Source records
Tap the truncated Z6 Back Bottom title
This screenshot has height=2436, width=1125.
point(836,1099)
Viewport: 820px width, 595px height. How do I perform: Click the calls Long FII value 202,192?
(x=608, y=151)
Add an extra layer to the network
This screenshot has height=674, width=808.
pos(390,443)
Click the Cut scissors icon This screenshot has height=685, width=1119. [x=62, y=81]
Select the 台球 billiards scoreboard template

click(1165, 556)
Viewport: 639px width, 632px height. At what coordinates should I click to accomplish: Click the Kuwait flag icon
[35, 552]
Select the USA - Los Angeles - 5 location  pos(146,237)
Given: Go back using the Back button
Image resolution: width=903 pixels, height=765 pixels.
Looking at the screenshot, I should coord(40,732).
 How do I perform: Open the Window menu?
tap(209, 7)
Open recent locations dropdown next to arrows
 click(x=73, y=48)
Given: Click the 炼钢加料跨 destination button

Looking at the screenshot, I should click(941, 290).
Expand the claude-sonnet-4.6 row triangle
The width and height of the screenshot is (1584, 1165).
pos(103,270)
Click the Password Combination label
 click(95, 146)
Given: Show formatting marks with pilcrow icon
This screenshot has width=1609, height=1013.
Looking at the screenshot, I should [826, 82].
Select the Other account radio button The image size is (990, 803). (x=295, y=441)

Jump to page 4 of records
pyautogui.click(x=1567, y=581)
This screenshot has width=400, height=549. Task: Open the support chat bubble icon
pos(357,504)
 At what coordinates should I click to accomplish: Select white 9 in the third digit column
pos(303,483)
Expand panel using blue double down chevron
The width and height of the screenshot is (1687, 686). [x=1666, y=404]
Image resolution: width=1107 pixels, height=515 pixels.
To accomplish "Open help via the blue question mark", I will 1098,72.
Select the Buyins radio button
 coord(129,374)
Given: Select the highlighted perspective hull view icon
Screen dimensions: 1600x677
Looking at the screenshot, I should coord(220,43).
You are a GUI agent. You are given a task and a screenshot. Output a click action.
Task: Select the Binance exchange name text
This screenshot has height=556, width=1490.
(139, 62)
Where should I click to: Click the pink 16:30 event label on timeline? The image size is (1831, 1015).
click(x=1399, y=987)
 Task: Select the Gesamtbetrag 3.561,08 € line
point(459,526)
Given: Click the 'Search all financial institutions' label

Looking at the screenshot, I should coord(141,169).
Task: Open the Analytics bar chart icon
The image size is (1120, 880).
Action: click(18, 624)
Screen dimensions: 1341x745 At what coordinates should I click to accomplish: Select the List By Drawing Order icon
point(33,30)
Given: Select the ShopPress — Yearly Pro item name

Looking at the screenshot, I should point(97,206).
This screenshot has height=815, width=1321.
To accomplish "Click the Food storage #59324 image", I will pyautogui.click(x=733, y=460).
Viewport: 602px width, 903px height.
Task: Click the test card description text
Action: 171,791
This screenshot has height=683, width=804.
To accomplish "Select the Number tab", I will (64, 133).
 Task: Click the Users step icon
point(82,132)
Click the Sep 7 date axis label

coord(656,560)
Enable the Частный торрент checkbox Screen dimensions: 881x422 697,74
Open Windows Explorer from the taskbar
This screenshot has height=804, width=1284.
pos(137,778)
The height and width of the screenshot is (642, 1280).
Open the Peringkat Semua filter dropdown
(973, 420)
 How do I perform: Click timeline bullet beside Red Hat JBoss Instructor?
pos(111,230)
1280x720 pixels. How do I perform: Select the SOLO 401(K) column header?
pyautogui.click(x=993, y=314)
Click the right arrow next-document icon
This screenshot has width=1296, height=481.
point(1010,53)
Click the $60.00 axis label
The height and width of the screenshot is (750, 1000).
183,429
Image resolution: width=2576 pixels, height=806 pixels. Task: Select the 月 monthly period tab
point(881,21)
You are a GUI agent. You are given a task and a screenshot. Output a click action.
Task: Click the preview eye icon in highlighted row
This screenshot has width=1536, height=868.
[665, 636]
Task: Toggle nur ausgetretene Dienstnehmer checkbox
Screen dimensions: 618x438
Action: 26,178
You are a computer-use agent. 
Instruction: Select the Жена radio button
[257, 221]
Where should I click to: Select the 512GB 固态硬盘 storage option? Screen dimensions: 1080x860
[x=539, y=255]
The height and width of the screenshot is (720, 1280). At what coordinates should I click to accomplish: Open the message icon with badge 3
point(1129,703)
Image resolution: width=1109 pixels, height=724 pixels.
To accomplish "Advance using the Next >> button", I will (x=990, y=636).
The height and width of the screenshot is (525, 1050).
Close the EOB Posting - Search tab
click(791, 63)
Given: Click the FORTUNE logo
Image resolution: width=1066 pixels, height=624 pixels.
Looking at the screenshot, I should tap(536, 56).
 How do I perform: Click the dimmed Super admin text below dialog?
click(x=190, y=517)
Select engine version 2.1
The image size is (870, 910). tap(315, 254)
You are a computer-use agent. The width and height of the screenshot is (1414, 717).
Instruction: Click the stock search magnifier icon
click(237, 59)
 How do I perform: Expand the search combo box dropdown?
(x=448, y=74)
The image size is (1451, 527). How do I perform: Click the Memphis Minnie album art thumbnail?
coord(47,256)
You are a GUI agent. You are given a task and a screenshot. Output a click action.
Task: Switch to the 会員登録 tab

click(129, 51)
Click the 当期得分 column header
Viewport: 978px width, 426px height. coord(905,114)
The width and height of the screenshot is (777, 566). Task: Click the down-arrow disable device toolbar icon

*WHAT IS BEING ASKED:* Line by line, copy the data above.

*OUTPUT OF THE TASK:*
Tap the truncated Z6 Back Bottom title
This screenshot has height=2436, width=1125.
point(836,1099)
Viewport: 820px width, 595px height. How do I perform: Click the calls Long FII value 202,192?
(x=608, y=151)
Add an extra layer to the network
This screenshot has height=674, width=808.
pos(390,443)
Click the Cut scissors icon This screenshot has height=685, width=1119. [x=62, y=81]
Select the 台球 billiards scoreboard template

click(1165, 556)
Viewport: 639px width, 632px height. At what coordinates should I click to accomplish: Click the Kuwait flag icon
[35, 552]
Select the USA - Los Angeles - 5 location  pos(146,237)
Given: Go back using the Back button
Image resolution: width=903 pixels, height=765 pixels.
Looking at the screenshot, I should coord(40,732).
 How do I perform: Open the Window menu?
tap(209, 7)
Open recent locations dropdown next to arrows
 click(x=73, y=48)
Given: Click the 炼钢加料跨 destination button

Looking at the screenshot, I should click(941, 290).
Expand the claude-sonnet-4.6 row triangle
The width and height of the screenshot is (1584, 1165).
pos(103,270)
Click the Password Combination label
 click(95, 146)
Given: Show formatting marks with pilcrow icon
This screenshot has width=1609, height=1013.
Looking at the screenshot, I should [826, 82].
Select the Other account radio button The image size is (990, 803). (x=295, y=441)

Jump to page 4 of records
pyautogui.click(x=1567, y=581)
This screenshot has width=400, height=549. Task: Open the support chat bubble icon
pos(357,504)
 At what coordinates should I click to accomplish: Select white 9 in the third digit column
pos(303,483)
Expand panel using blue double down chevron
The width and height of the screenshot is (1687, 686). [x=1666, y=404]
Image resolution: width=1107 pixels, height=515 pixels.
To accomplish "Open help via the blue question mark", I will 1098,72.
Select the Buyins radio button
 coord(129,374)
Given: Select the highlighted perspective hull view icon
Screen dimensions: 1600x677
Looking at the screenshot, I should coord(220,43).
You are a GUI agent. You are given a task and a screenshot. Output a click action.
Task: Select the Binance exchange name text
This screenshot has height=556, width=1490.
(139, 62)
Where should I click to: Click the pink 16:30 event label on timeline? The image size is (1831, 1015).
click(x=1399, y=987)
 Task: Select the Gesamtbetrag 3.561,08 € line
point(459,526)
Given: Click the 'Search all financial institutions' label

Looking at the screenshot, I should coord(141,169).
Task: Open the Analytics bar chart icon
The image size is (1120, 880).
Action: click(18, 624)
Screen dimensions: 1341x745 At what coordinates should I click to accomplish: Select the List By Drawing Order icon
point(33,30)
Given: Select the ShopPress — Yearly Pro item name

Looking at the screenshot, I should point(97,206).
This screenshot has height=815, width=1321.
To accomplish "Click the Food storage #59324 image", I will pyautogui.click(x=733, y=460).
Viewport: 602px width, 903px height.
Task: Click the test card description text
Action: 171,791
This screenshot has height=683, width=804.
To accomplish "Select the Number tab", I will (64, 133).
 Task: Click the Users step icon
point(82,132)
Click the Sep 7 date axis label

coord(656,560)
Enable the Частный торрент checkbox Screen dimensions: 881x422 697,74
Open Windows Explorer from the taskbar
This screenshot has height=804, width=1284.
pos(137,778)
The height and width of the screenshot is (642, 1280).
Open the Peringkat Semua filter dropdown
(973, 420)
 How do I perform: Click timeline bullet beside Red Hat JBoss Instructor?
pos(111,230)
1280x720 pixels. How do I perform: Select the SOLO 401(K) column header?
pyautogui.click(x=993, y=314)
Click the right arrow next-document icon
This screenshot has width=1296, height=481.
point(1010,53)
Click the $60.00 axis label
The height and width of the screenshot is (750, 1000).
183,429
Image resolution: width=2576 pixels, height=806 pixels. Task: Select the 月 monthly period tab
point(881,21)
You are a GUI agent. You are given a task and a screenshot. Output a click action.
Task: Click the preview eye icon in highlighted row
This screenshot has width=1536, height=868.
[665, 636]
Task: Toggle nur ausgetretene Dienstnehmer checkbox
Screen dimensions: 618x438
Action: 26,178
You are a computer-use agent. 
Instruction: Select the Жена radio button
[257, 221]
Where should I click to: Select the 512GB 固态硬盘 storage option? Screen dimensions: 1080x860
[x=539, y=255]
The height and width of the screenshot is (720, 1280). At what coordinates should I click to accomplish: Open the message icon with badge 3
point(1129,703)
Image resolution: width=1109 pixels, height=724 pixels.
To accomplish "Advance using the Next >> button", I will (x=990, y=636).
The height and width of the screenshot is (525, 1050).
Close the EOB Posting - Search tab
click(791, 63)
Given: Click the FORTUNE logo
Image resolution: width=1066 pixels, height=624 pixels.
Looking at the screenshot, I should tap(536, 56).
 How do I perform: Click the dimmed Super admin text below dialog?
click(x=190, y=517)
Select engine version 2.1
The image size is (870, 910). tap(315, 254)
You are a computer-use agent. The width and height of the screenshot is (1414, 717).
Instruction: Click the stock search magnifier icon
click(237, 59)
 How do I perform: Expand the search combo box dropdown?
(x=448, y=74)
The image size is (1451, 527). How do I perform: Click the Memphis Minnie album art thumbnail?
coord(47,256)
You are a GUI agent. You are given a task and a screenshot. Output a click action.
Task: Switch to the 会員登録 tab

click(129, 51)
Click the 当期得分 column header
Viewport: 978px width, 426px height. coord(905,114)
The width and height of the screenshot is (777, 566). Task: Click the down-arrow disable device toolbar icon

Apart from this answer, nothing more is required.